Pages

Tuesday, April 21, 2020

Recovery Commission Targets Gutting Of Public School

While Trump has announced a variety of groups he wants to gather together to charter a pandemic recovery for the nation, there's one group that is already on the job-- and their plans for public education suck.

The National Coronavirus Recovery Commission-- doesn't that sound grand? It sounds like a real official government thing, only it isn't, exactly. It's the project of the Heritage Foundation, a right-tilted thinky tank that has been a major policy player in DC since the days of Ronald Reagan. They've successfully pushed a bunch of policies over the decades, with their one fumble coming in health care-- these are the guys who designed what became Romneycare that became Obamacare, thereby transforming a hyper-conservative policy idea into a policy that conservatives vowed to destroy. If you have wondered "Why don't conservatives come up with their own health care plan?" the answer is that they did-- and it's Obamacare. Oh, politics.

This guy.
The Heritage Foundation has joined the Federalist Society in serving as a staffing arm of the Trump administration, and had a whole list of appointee "suggestions" ready when Trump won. Which may explain why some coverage of the NCRC includes phrases like "will work with the White House on ways to have a smooth reopening of the country when it’s time."

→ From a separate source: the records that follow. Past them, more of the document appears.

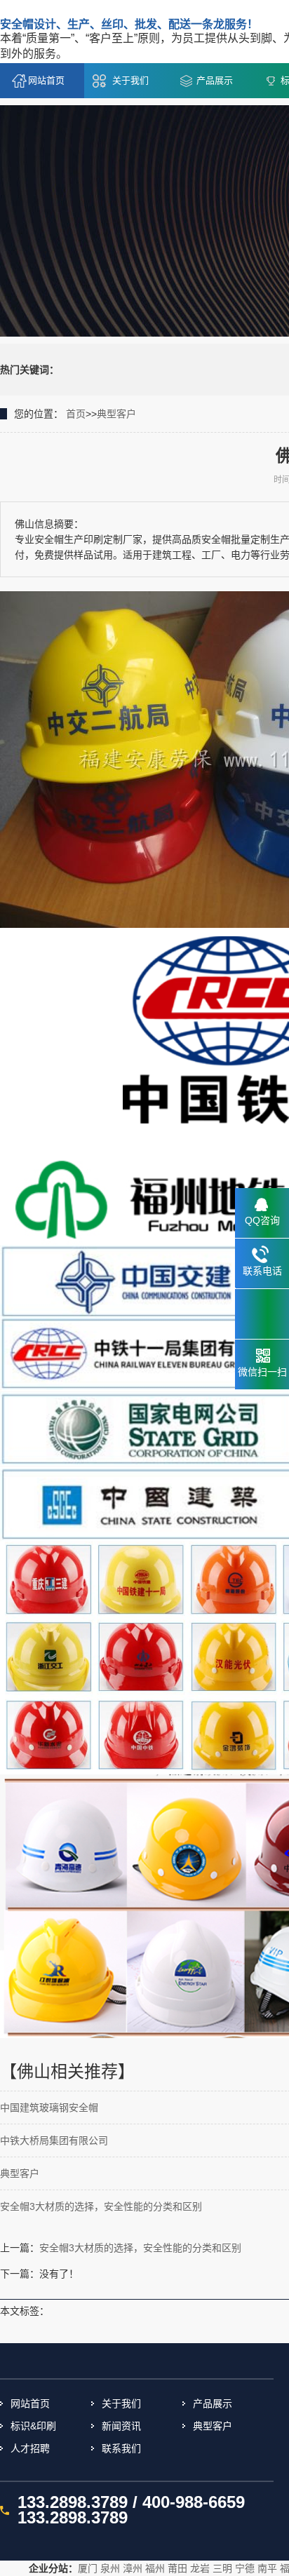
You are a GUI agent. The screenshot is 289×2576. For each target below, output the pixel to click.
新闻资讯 (121, 2426)
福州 (155, 2568)
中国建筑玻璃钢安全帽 (49, 2107)
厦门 (88, 2568)
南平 (267, 2568)
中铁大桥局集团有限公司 (54, 2140)
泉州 (110, 2568)
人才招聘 (30, 2448)
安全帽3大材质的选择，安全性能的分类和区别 (101, 2206)
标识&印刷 (33, 2426)
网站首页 (46, 80)
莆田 (177, 2568)
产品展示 (214, 80)
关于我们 (130, 80)
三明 (222, 2568)
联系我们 (121, 2448)
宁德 (245, 2568)
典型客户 (116, 413)
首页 (76, 413)
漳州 (132, 2568)
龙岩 (200, 2568)
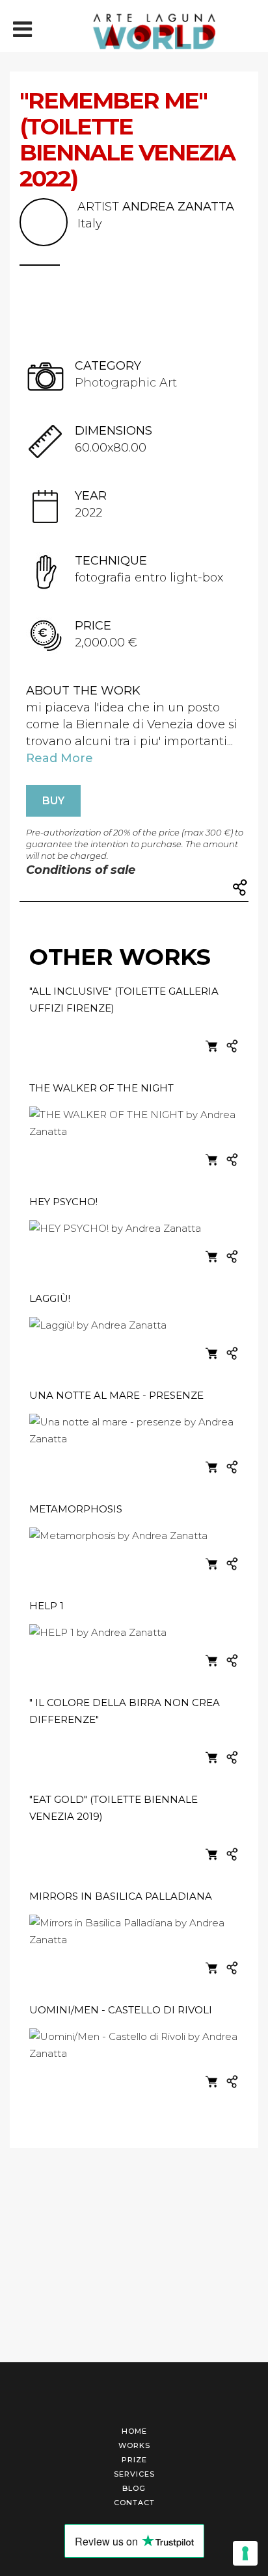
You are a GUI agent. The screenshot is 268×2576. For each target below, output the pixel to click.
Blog (134, 2488)
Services (134, 2474)
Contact (134, 2502)
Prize (134, 2459)
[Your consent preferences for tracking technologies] (245, 2553)
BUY (53, 801)
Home (134, 2431)
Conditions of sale (80, 870)
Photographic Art (126, 383)
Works (134, 2445)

The National Coronavirus Recovery Commission (subtitled "Saving Lives and Livelihoods") is composed of seventeen "heavy hitters" including former governor George Allen, retire Cato chief John Allison, some Heritage Foundation people like president Kay James and--

Well, look. It's Kevin Chavous, the big cheese at K12, the 800 pound gorilla of the cyber school world, the one funded by junk bond king Michael Milken and founded by a McKinsey alum (anoter early investor-- Dick DeVos). They've had more than their share of messes (like the time the NCAA decided K12 credits don't count). But the Trump administration has been good times for them. And Chavous used to help run the American Federation for Children, Betsy DeVos's dark money ed reform group, from which he called for the privatization of post-Katrina New Orleans education. Do I need to add that he has no actual education background?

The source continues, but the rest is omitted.